■ **Task to complete**
Every entry below, from first to last, should be copied exactly.
*** Given data
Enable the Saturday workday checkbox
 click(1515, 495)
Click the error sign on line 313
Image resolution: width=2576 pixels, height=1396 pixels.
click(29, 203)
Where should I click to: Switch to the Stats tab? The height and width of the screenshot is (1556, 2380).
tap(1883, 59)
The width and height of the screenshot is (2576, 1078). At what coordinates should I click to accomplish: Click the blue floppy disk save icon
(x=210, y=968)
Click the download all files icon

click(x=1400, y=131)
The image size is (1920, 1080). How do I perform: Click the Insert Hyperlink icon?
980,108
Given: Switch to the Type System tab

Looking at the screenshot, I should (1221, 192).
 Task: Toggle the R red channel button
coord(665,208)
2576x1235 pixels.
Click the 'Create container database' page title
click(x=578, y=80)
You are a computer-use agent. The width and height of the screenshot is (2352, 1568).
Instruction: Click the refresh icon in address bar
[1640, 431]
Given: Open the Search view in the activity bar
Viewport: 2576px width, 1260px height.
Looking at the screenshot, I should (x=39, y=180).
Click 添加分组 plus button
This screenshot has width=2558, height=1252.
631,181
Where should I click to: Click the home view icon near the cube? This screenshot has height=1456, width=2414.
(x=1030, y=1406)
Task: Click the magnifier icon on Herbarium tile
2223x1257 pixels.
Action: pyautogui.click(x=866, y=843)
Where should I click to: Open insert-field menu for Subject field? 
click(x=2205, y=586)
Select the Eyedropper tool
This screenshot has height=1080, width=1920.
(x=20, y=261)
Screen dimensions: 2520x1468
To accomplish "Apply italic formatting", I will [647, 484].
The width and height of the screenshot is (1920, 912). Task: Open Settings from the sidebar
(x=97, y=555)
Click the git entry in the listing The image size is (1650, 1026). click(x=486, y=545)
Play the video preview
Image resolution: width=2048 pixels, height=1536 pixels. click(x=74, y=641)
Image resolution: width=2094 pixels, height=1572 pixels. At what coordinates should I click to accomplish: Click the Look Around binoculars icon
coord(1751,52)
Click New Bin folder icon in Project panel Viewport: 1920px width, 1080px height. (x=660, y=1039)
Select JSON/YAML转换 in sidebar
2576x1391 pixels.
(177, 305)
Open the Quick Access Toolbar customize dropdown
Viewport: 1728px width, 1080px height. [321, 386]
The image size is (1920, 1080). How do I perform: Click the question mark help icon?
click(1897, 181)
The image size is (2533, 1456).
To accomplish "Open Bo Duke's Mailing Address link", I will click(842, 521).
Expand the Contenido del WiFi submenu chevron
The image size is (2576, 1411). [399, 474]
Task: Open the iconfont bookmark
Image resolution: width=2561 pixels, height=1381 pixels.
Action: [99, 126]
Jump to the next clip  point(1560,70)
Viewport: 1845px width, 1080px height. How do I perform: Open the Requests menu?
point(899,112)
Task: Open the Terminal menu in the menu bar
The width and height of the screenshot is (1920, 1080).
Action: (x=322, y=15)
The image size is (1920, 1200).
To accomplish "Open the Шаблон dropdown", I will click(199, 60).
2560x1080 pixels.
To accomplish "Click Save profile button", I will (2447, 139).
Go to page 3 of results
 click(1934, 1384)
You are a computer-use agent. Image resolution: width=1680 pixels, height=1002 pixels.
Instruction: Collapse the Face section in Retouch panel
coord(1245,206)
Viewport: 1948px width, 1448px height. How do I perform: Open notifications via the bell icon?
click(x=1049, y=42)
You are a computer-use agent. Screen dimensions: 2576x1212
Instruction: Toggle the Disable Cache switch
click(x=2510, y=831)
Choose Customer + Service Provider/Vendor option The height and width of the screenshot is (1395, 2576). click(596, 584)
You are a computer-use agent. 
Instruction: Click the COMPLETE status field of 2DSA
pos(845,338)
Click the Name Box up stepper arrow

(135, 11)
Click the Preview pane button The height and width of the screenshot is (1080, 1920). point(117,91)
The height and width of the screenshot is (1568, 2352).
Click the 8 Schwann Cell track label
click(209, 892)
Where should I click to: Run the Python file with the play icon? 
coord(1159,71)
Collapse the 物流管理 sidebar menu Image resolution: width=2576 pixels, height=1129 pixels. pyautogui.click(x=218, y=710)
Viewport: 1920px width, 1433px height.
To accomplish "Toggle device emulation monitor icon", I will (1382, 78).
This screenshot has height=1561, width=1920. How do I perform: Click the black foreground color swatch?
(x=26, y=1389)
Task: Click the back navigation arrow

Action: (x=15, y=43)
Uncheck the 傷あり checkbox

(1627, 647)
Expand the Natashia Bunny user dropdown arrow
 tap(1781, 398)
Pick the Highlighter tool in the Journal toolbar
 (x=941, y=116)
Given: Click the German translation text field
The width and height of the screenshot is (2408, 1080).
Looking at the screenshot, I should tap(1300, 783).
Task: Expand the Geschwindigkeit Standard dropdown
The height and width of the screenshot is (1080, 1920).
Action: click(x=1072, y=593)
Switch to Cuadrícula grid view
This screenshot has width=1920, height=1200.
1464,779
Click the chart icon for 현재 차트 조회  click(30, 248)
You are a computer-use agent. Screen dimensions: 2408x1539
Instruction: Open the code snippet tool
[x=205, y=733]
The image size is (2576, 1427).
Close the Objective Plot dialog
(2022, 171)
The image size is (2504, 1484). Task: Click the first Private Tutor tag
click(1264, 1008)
******
■ **Answer below**
Enable the Saturday workday checkbox
 click(1515, 495)
Click the error sign on line 313
Image resolution: width=2576 pixels, height=1396 pixels.
click(29, 203)
Where should I click to: Switch to the Stats tab? The height and width of the screenshot is (1556, 2380).
tap(1883, 59)
The width and height of the screenshot is (2576, 1078). At what coordinates should I click to accomplish: Click the blue floppy disk save icon
(x=210, y=968)
Click the download all files icon

click(x=1400, y=131)
The image size is (1920, 1080). How do I perform: Click the Insert Hyperlink icon?
980,108
Given: Switch to the Type System tab

Looking at the screenshot, I should (1221, 192).
 Task: Toggle the R red channel button
coord(665,208)
2576x1235 pixels.
Click the 'Create container database' page title
click(x=578, y=80)
You are a computer-use agent. The width and height of the screenshot is (2352, 1568).
Instruction: Click the refresh icon in address bar
[1640, 431]
Given: Open the Search view in the activity bar
Viewport: 2576px width, 1260px height.
Looking at the screenshot, I should (x=39, y=180).
Click 添加分组 plus button
This screenshot has width=2558, height=1252.
631,181
Where should I click to: Click the home view icon near the cube? This screenshot has height=1456, width=2414.
(x=1030, y=1406)
Task: Click the magnifier icon on Herbarium tile
2223x1257 pixels.
Action: pyautogui.click(x=866, y=843)
Where should I click to: Open insert-field menu for Subject field? 
click(x=2205, y=586)
Select the Eyedropper tool
This screenshot has height=1080, width=1920.
(x=20, y=261)
Screen dimensions: 2520x1468
To accomplish "Apply italic formatting", I will [647, 484].
The width and height of the screenshot is (1920, 912). Task: Open Settings from the sidebar
(x=97, y=555)
Click the git entry in the listing The image size is (1650, 1026). click(x=486, y=545)
Play the video preview
Image resolution: width=2048 pixels, height=1536 pixels. click(x=74, y=641)
Image resolution: width=2094 pixels, height=1572 pixels. At what coordinates should I click to accomplish: Click the Look Around binoculars icon
coord(1751,52)
Click New Bin folder icon in Project panel Viewport: 1920px width, 1080px height. (x=660, y=1039)
Select JSON/YAML转换 in sidebar
2576x1391 pixels.
(177, 305)
Open the Quick Access Toolbar customize dropdown
Viewport: 1728px width, 1080px height. [321, 386]
The image size is (1920, 1080). How do I perform: Click the question mark help icon?
click(1897, 181)
The image size is (2533, 1456).
To accomplish "Open Bo Duke's Mailing Address link", I will click(842, 521).
Expand the Contenido del WiFi submenu chevron
The image size is (2576, 1411). [399, 474]
Task: Open the iconfont bookmark
Image resolution: width=2561 pixels, height=1381 pixels.
Action: [99, 126]
Jump to the next clip  point(1560,70)
Viewport: 1845px width, 1080px height. How do I perform: Open the Requests menu?
point(899,112)
Task: Open the Terminal menu in the menu bar
The width and height of the screenshot is (1920, 1080).
Action: (x=322, y=15)
The image size is (1920, 1200).
To accomplish "Open the Шаблон dropdown", I will click(199, 60).
2560x1080 pixels.
To accomplish "Click Save profile button", I will (2447, 139).
Go to page 3 of results
 click(1934, 1384)
You are a computer-use agent. Image resolution: width=1680 pixels, height=1002 pixels.
Instruction: Collapse the Face section in Retouch panel
coord(1245,206)
Viewport: 1948px width, 1448px height. How do I perform: Open notifications via the bell icon?
click(x=1049, y=42)
You are a computer-use agent. Screen dimensions: 2576x1212
Instruction: Toggle the Disable Cache switch
click(x=2510, y=831)
Choose Customer + Service Provider/Vendor option The height and width of the screenshot is (1395, 2576). click(596, 584)
You are a computer-use agent. 
Instruction: Click the COMPLETE status field of 2DSA
pos(845,338)
Click the Name Box up stepper arrow

(135, 11)
Click the Preview pane button The height and width of the screenshot is (1080, 1920). point(117,91)
The height and width of the screenshot is (1568, 2352).
Click the 8 Schwann Cell track label
click(209, 892)
Where should I click to: Run the Python file with the play icon? 
coord(1159,71)
Collapse the 物流管理 sidebar menu Image resolution: width=2576 pixels, height=1129 pixels. pyautogui.click(x=218, y=710)
Viewport: 1920px width, 1433px height.
To accomplish "Toggle device emulation monitor icon", I will (1382, 78).
This screenshot has height=1561, width=1920. How do I perform: Click the black foreground color swatch?
(x=26, y=1389)
Task: Click the back navigation arrow

Action: (x=15, y=43)
Uncheck the 傷あり checkbox

(1627, 647)
Expand the Natashia Bunny user dropdown arrow
 tap(1781, 398)
Pick the Highlighter tool in the Journal toolbar
 (x=941, y=116)
Given: Click the German translation text field
The width and height of the screenshot is (2408, 1080).
Looking at the screenshot, I should tap(1300, 783).
Task: Expand the Geschwindigkeit Standard dropdown
The height and width of the screenshot is (1080, 1920).
Action: click(x=1072, y=593)
Switch to Cuadrícula grid view
This screenshot has width=1920, height=1200.
1464,779
Click the chart icon for 현재 차트 조회  click(30, 248)
You are a computer-use agent. Screen dimensions: 2408x1539
Instruction: Open the code snippet tool
[x=205, y=733]
The image size is (2576, 1427).
Close the Objective Plot dialog
(2022, 171)
The image size is (2504, 1484). Task: Click the first Private Tutor tag
click(1264, 1008)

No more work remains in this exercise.